• [Source excerpt]
--- START ---

Re: [PATCH v7 1/2] drivers/misc: sysgenid: add system generation id driver

From: Alexander Graf <graf@amazon.com>
To: "Michael S. Tsirkin" <mst@redhat.com>,
	Adrian Catangiu <acatan@amazon.com>
Cc: <linux-doc@vger.kernel.org>, <linux-kernel@vger.kernel.org>,
	<qemu-devel@nongnu.org>, <kvm@vger.kernel.org>,
	<linux-s390@vger.kernel.org>, <gregkh@linuxfoundation.org>,
	<rdunlap@infradead.org>, <arnd@arndb.de>, <ebiederm@xmission.com>,
	<rppt@kernel.org>, <0x7f454c46@gmail.com>,
	<borntraeger@de.ibm.com>, <Jason@zx2c4.com>, <jannh@google.com>,
	<w@1wt.eu>, <colmmacc@amazon.com>, <luto@kernel.org>,
	<tytso@mit.edu>, <ebiggers@kernel.org>, <dwmw@amazon.co.uk>,
	<bonzini@gnu.org>, <sblbir@amazon.com>, <raduweis@amazon.com>,
	<corbet@lwn.net>, <mhocko@kernel.org>, <rafael@kernel.org>,
	<pavel@ucw.cz>, <mpe@ellerman.id.au>, <areber@redhat.com>,
	<ovzxemul@gmail.com>, <avagin@gmail.com>,
	<ptikhomirov@virtuozzo.com>, <gil@azul.com>, <asmehra@redhat.com>,
	<dgunigun@redhat.com>, <vijaysun@ca.ibm.com>, <oridgar@gmail.com>,
	<ghammer@redhat.com>
Subject: Re: [PATCH v7 1/2] drivers/misc: sysgenid: add system generation id driver
Date: Wed, 24 Feb 2021 14:45:03 +0100	[thread overview]
Message-ID: <d63146a9-a3f8-14ea-2b16-cb5b3fe7aecf@amazon.com> (raw)

--- END ---

• [Written instruction 1] Turn the entries from the line with "The image size is (930, 645)." through the end of the entries into a Markdown table with columns n and Line. Put a row number under n and the line under Line, skip blank lines, and leave out the pictures.

• [Recorded data]
--- START ---

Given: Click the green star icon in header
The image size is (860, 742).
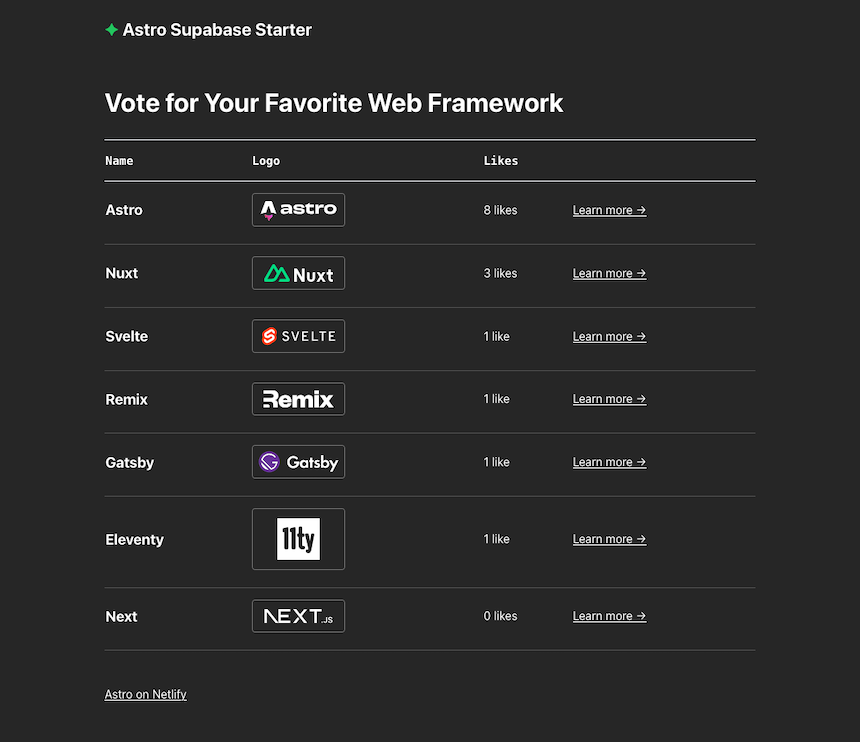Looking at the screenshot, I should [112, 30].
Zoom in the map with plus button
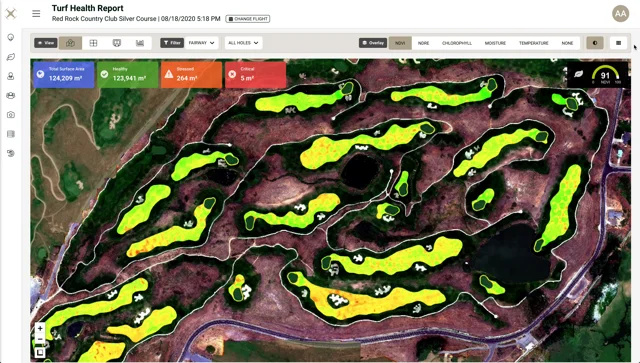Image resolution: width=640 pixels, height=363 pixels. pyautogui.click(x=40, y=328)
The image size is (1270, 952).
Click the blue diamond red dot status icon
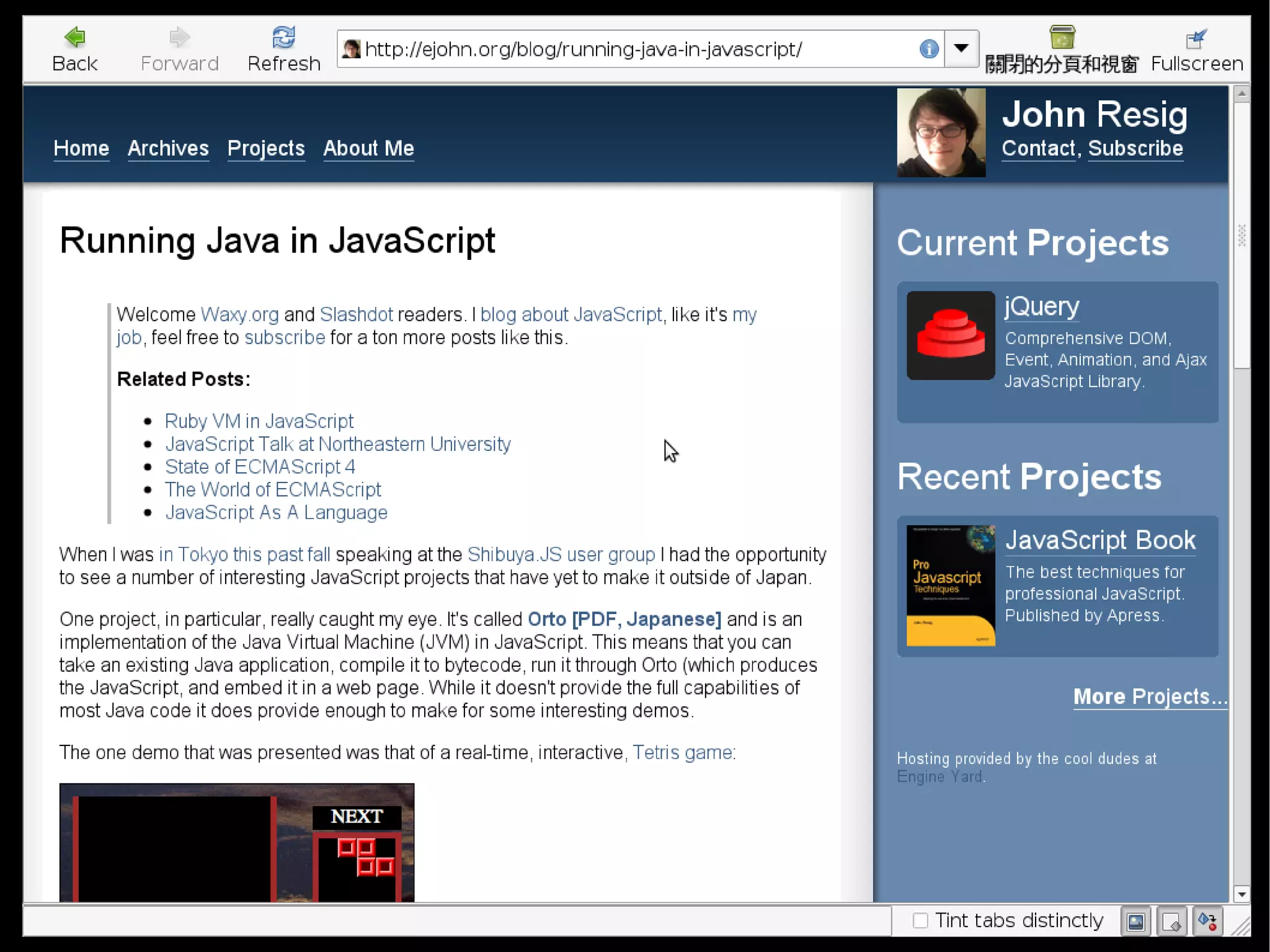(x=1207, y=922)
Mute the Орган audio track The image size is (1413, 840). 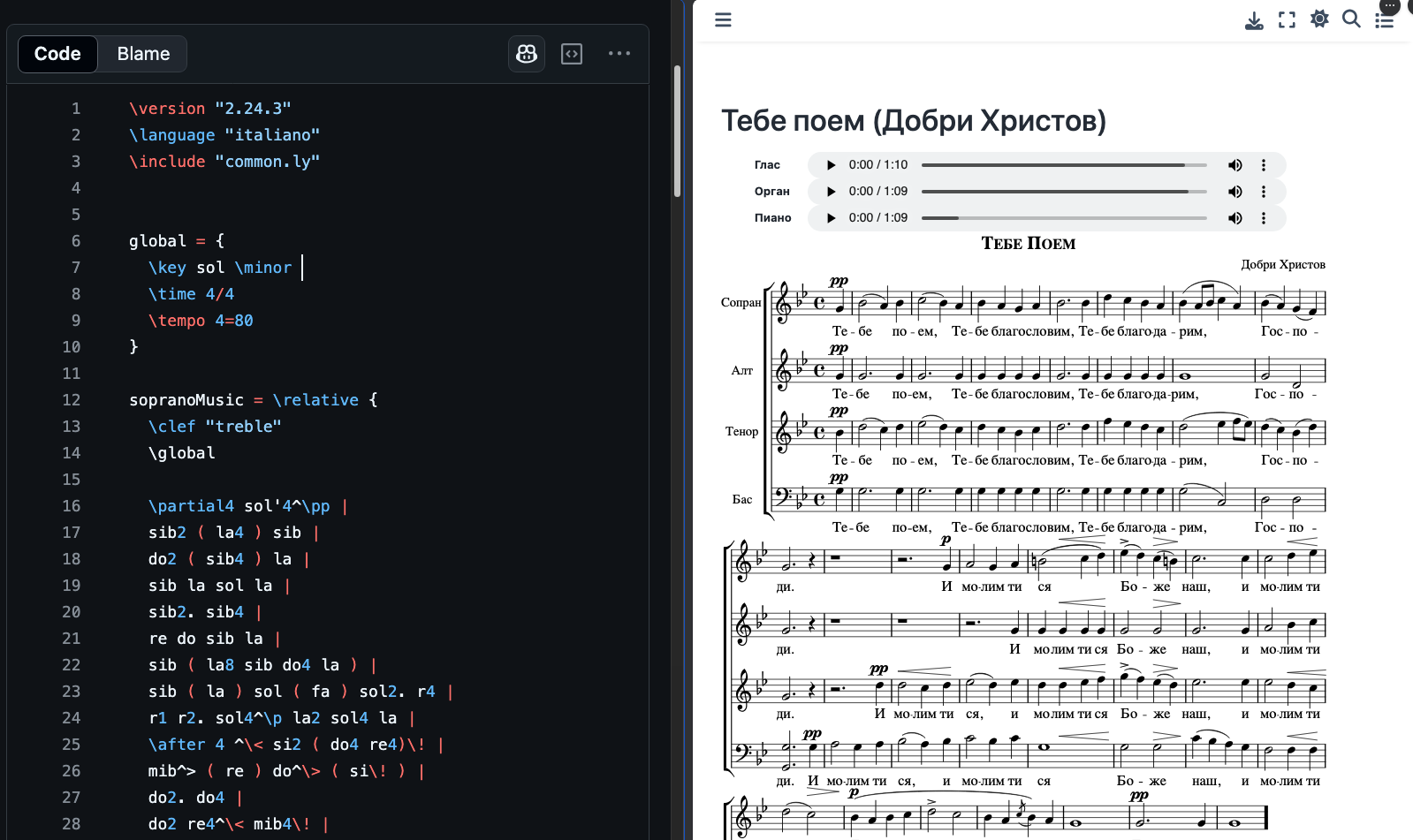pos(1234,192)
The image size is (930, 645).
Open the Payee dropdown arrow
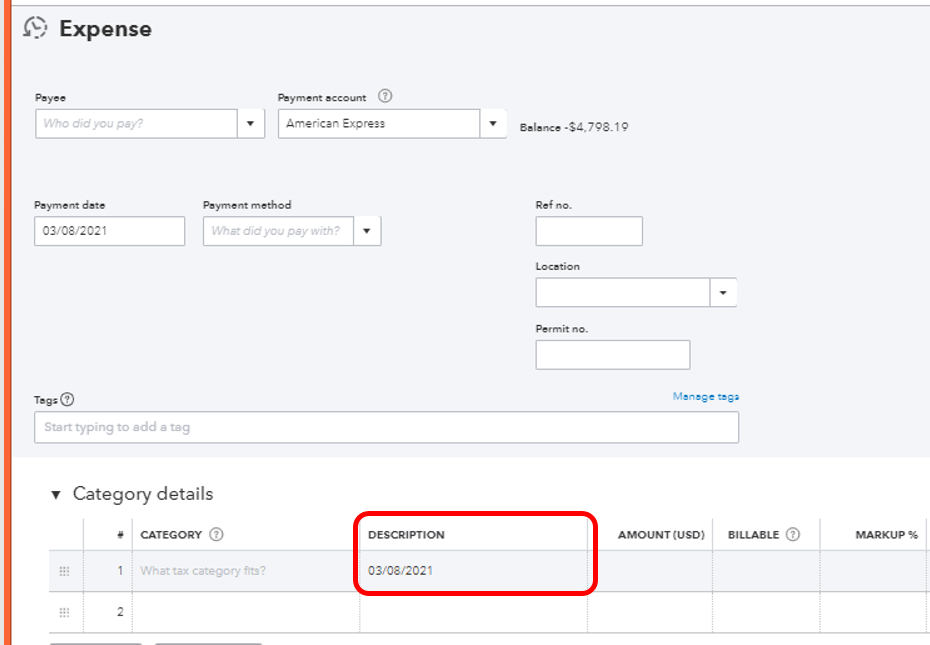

--- END ---

• [Written instruction 2] Who sent the message in the email header?

• [Correct response 1]
| n | Line |
|---|---|
| 1 | The image size is (930, 645). |
| 2 | Open the Payee dropdown arrow |

• [Correct response 2] Alexander Graf